→ Texto proporcionado
····················

Economía de la alegría 7/ El shabbat del Jubileo nos hace ver en qué momentos nos estamos convirtiendo en el faraón de nosotros mismos, para aprender así a hacer florecer toda nuestra belleza.
Luigino Bruni
publicado en Avvenire el 03/06/2025
La cultura sabática, que es la que funda el Jubileo, lleva un mensaje antropológico muy importante, porque toca elementos decisivos en el florecimiento de las personas y las comunidades. Y esto es porque el shabbat, y por ende el año sabático, está enlazado con esa capa subterránea y profunda de la Biblia que es la tradición sapiencial. Sin la sapiencia no se entiende el shabbat, y la sapiencia bíblica no vive ni madura sin entender el shabbat, en una reciprocidad admirable. La sapiencia es un hilo de oro en la Biblia, y de los más firmes. Aquel espíritu que en Grecia se manifestó como sophia y philo-sophia, en la misma época aproximadamente, entre Egipto y el Creciente fértil, se convirtió en sapiencia, que en los textos bíblicos alcanzó grandes alturas. La filosofía se origina con el asombro por un mundo que podría no ser pero que es; la sapiencia, en cambio, nace del descubrimiento de una realidad más profunda que la que se muestra a los sentidos, y que contiene palabras diferentes que enseñan el oficio de vivir. El ser humano también se asombra en la sapiencia, pero su primer y fundamental asombro nace del desvelamiento de otro mundo, que incluye la sabiduría inscrita en los tiempos y momentos de la naturaleza, en el reconocer un nido de pájaros, en el saber arreglar con las manos un arado o una motocicleta, en el aprender la ‘cantidad suficiente’ de sal. Es un movimiento ascendente, tan bajo como la tierra, humilde como el humus, popular, que enseña la vida quedándose en el suelo, y ahí, algún día distinto, se huele un perfume más intenso, el de la vida que coincide con el olor de Dios y de sus espíritus. El hombre bíblico es un soñador de un Adán diferente porque ha sido soñado por un Dios diferente.

····················

→ Tarea planteada 1
Responde estas preguntas sobre el artículo de la cultura sabática:
(a) ¿En qué medio y en qué fecha se publicó?
(b) ¿Con qué se origina la filosofía, según el autor?
(c) ¿Por qué el hombre bíblico es un soñador de un Adán diferente?
→ Tarea planteada 2
Redacta lo que sigue a la última oración del artículo sobre la cultura sabática.
Los datos no intervienen en nada de esto.

→ Sección de datos
····················

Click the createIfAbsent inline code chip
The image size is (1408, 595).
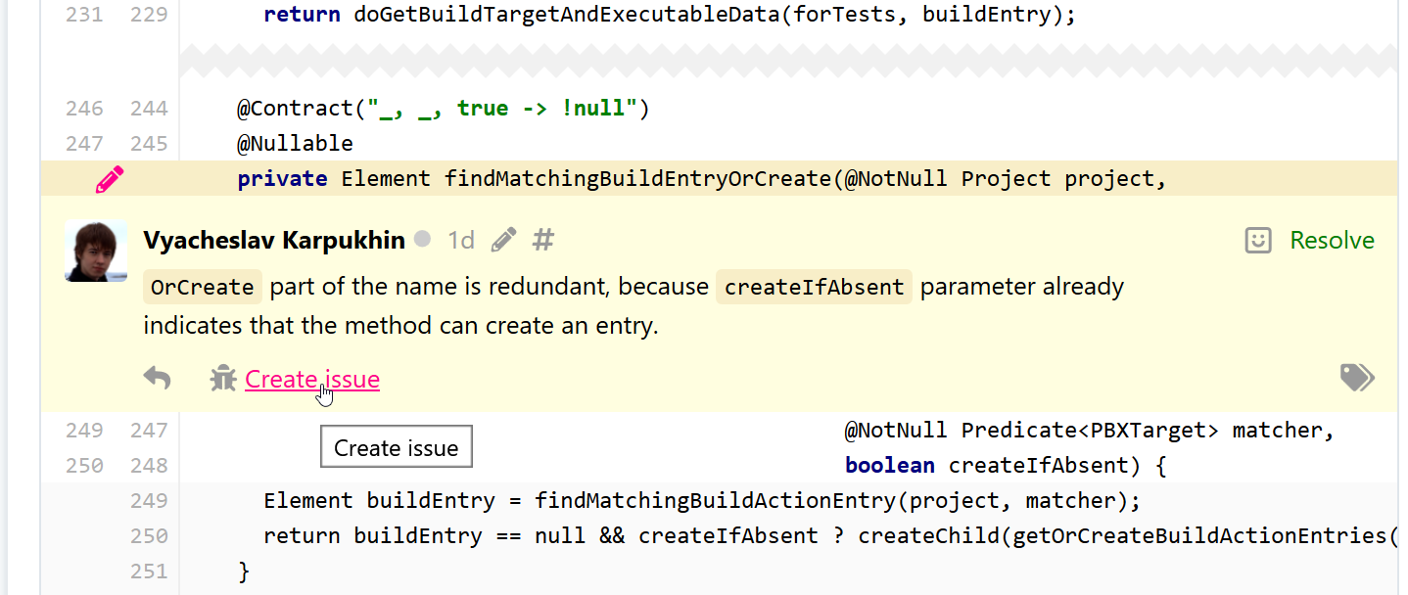814,288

····················

→ Respuesta final 1
(a) En Avvenire, el 03/06/2025.
(b) Con el asombro por un mundo que podría no ser pero que es.
(c) Porque ha sido soñado por un Dios diferente.

→ Respuesta final 2
Esta sapiencia es el aliento que guió, junto al espíritu, la mano de los escritores de muchas páginas de la Biblia. Una de estas se encuentra en los Libros de los Reyes, particularmente en los relatos que hablan de Salomón, hijo del rey David. La parábola de su reino y de su vida solo se entienden a la luz de la sapiencia bíblica. Dios había dado a Salomón justamente la sapiencia, como respuesta superabundante a lo que él había pedido al empezar su reinado: “Dios concedió a Salomón una sabiduría y una inteligencia muy grandes… Era más sabio que cualquier otro hombre (1 Reyes 4:29-31). Por su sapiencia, “Salomón reinó sobre todo Israel” (1 Re 4:1). El Libro de los Reyes empieza entonces mostrándonos a Salomón en su punto más alto de esplendor y de gloria.(1 Re 4,20).
Pero avanzando en la lectura, nos damos cuenta de que la cima del éxito de Salomón coincide con el comienzo de su declive. En efecto, otro día, aquel rey sabio pierde su sapiencia, el gran talento de su vida: “Y cuando Salomón ya era viejo... su corazón dejó de ser íntegro al Señor su Dios… Salomón hizo lo malo ante los ojos del Señor y no siguió plenamente al Señor” (1 Re 11:4-6).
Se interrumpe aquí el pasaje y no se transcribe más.